Shinzo Abe is president of the Liberal Democratic Party and was elected prime minister of Japan in December 2012. He also served as prime minister in 2006 after being elected by a special session of Japan’s National Diet, but resigned after less than a year.
Shinzo Abe's military ambitions will put regional stability at risk
Nationalist Japanese Prime Minister Shinzo Abe has started turning rhetoric to reality by moving to build up the country's military. His government has approved measures that put in place a defence structure and strategy and significantly increase spending and strength. He has referred to the steps as "proactive pacifism" to make them more palatable to critics and China and other neighbours that suffered at the brutal hands of Japan's imperial forces during and before the second world war. The planned changes are anything but peaceful, though; Northeast Asia's stability will deteriorate if Abe's vision is allowed to come to fruition.

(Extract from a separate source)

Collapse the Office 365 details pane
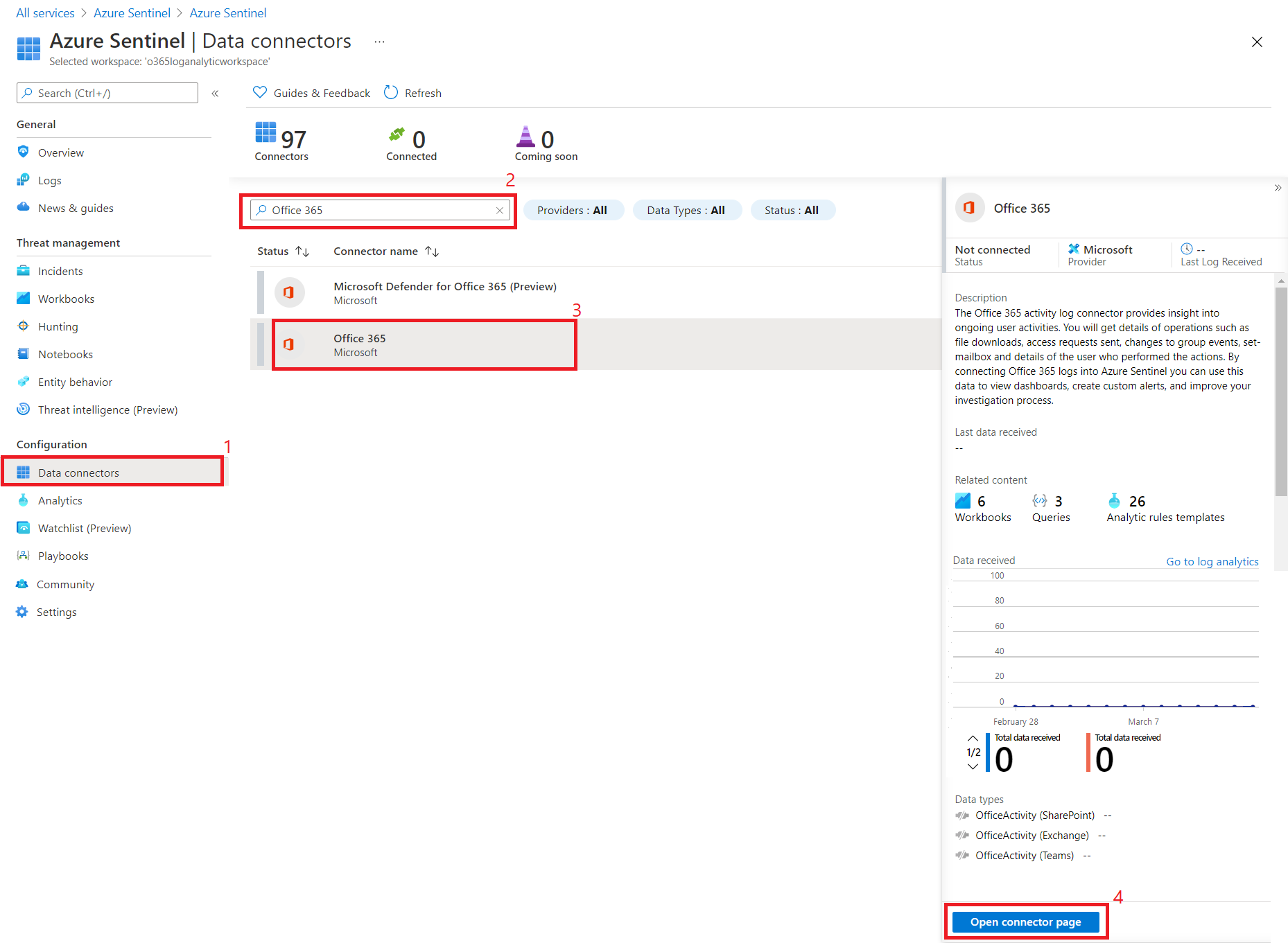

Three security documents were approved by lawmakers last Tuesday, forging a ground-breaking direction for the nation. The first-ever national security strategy aims for a more mobile military and calls for study of the need for long-range strike capability. Near-term strategy and force structure planning were detailed in the defence programme outline and mid-term defence plan. Military spending will increase by almost 5 per cent over the next five years. Controversial secrecy legislation has been approved and a national security council launched.
Abe and his supporters want Japan to break with its post-war US-imposed pacifist constitution. They seek a nation that is able to defend itself and be less reliant on foremost ally the US, whose 50,000 military personnel stationed in the country form the backbone of national defence. Rising tension with China and South Korea over disputed islands has meant citizens' growing support. The ambitions dovetail with Washington's desire, based on economic objectives, for Tokyo to take greater responsibility for its own defence, mapped out in October when the sides agreed to modernise their military alliance.
The developments point in a worrying direction for China and Korea, which bore the brunt of Japan's war-time aggression. They do not believe the nation has sufficiently apologised for its crimes, which Abe and other nationalists are seen as denying. Western governments have taken a two-faced approach: they have expressed no concern about a rise in Japan's military spending or a strengthening of its forces, but greet China's annual increases with misgivings.
Any Japanese military buildup is only going to further stir an arms race. The US has to use its influence to dampen the ambitions of Abe and his cabinet. To do otherwise will only let the region go down a dangerous path.